Bottom line: the unclean spirit of agreement breach, which is one of the inhabitants of the Villa entered into Jonathan and caused him, as he would likely claim, to breach the agreement to do a tenure and vacate the presidency in 2015. In the short run, that breach marked the scuttling of the PDP as a veritable vessel for power acquisition and transmission in Nigeria. As we speak, remediation efforts to return the PDP vehicle to baseline shape are still ongoing with its brand new Chairman, Prince Uche Secondus.

Muhammadu Buhari became President in 2015 on the fourth attempt after three failed attempts in 2003, 2007 and 2011. As Jonathan, he had used his own mouth to say that he did not need more than four years to make the impact on national development that he had been itching to make since 2003 when he started the bid to return to the presidency after suddenly realizing that the period between December 31, 1983 and August 27, 1985 when he was military head of state was either too short or turbulent for full manifestation of his leadership potentials.

He was obliged. Although Buhari had been threatening all along through his trade mark body language to smash the agreement, he was given the benefit of doubt as a fine gentleman until last week when he announced his intention to re-run, just before he left Nigeria for the UK on what his communication team called official visit. His declaration seized newspapers’ headlines the following day.

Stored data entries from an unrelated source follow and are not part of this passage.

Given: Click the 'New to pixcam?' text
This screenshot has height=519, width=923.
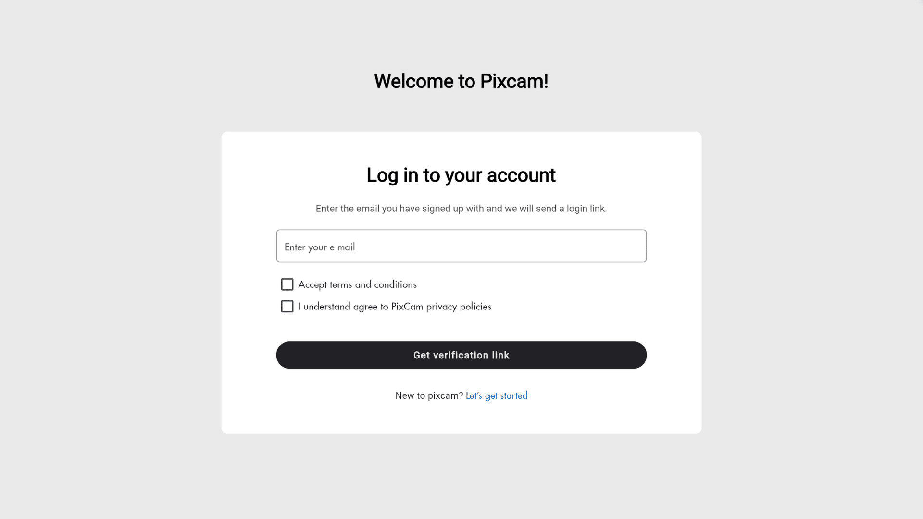Looking at the screenshot, I should (x=429, y=395).
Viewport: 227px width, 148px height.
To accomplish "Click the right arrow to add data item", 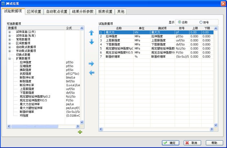I will [x=92, y=63].
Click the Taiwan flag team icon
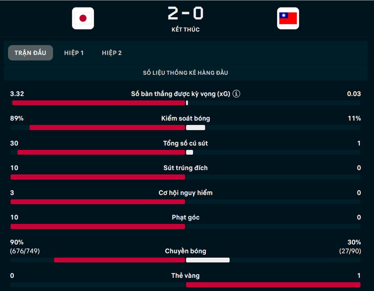The image size is (374, 291). [288, 18]
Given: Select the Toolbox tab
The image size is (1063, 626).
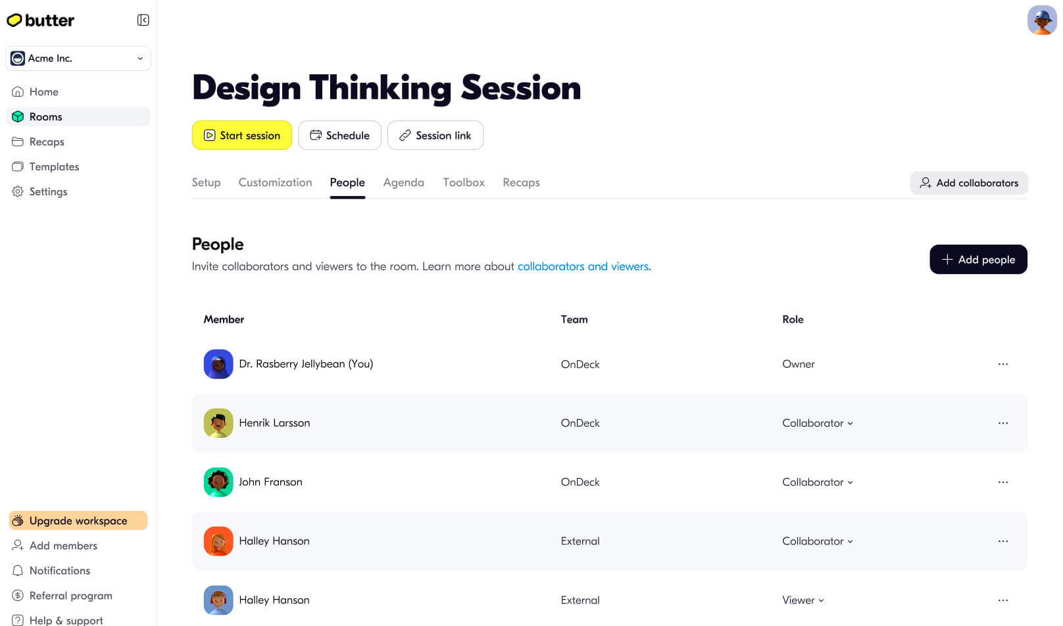Looking at the screenshot, I should (464, 183).
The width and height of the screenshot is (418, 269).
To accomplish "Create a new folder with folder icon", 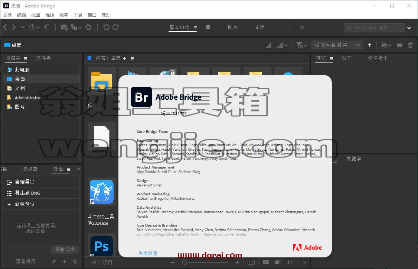I will coord(399,45).
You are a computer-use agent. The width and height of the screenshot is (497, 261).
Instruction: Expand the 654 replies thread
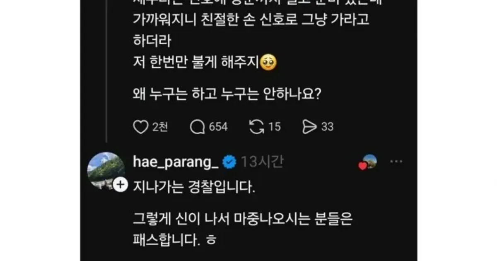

The New York Times also reported it saying and I quote: “Nigeria’s 75-year old President who spent almost four months out of the country last year while getting medical treatment, says he will run for a second term.”

I cannot get the point New York Times is trying to make here. Is the paper saying that the man is too old or too unhealthy to seek re-election or what? But I would prefer we stayed on the narrative. The issue is that the man has just breached an agreement to increase the number of breached agreements since the start of this democracy in 1999. I say agreements for lack of better description. In content and intent, the so-called agreements are arrangements which is why the breaches have been very rampant.

All the same, these breaches which I have enumerated above are at the federal level alone. At lower levels, breaching of agreements among politicians has become a duty and perfect freedom. From Anambra, Edo, Ondo, Ekiti through Kogi, Benue, Plateau, Adamawa to Borno and Kano States, it has been the breaching of arrangements between principals and their subordinates or between benefactors and their beneficiaries.

My humble submission: since Nigeria’s leadership DNA is not wired to honour agreements or arrangements, of any kind; either among politicians or between politicians and the people on the promised dividends of good leadership, we should take out all rules and live freely like animals in the savannahs of Eastern and Southern Africa.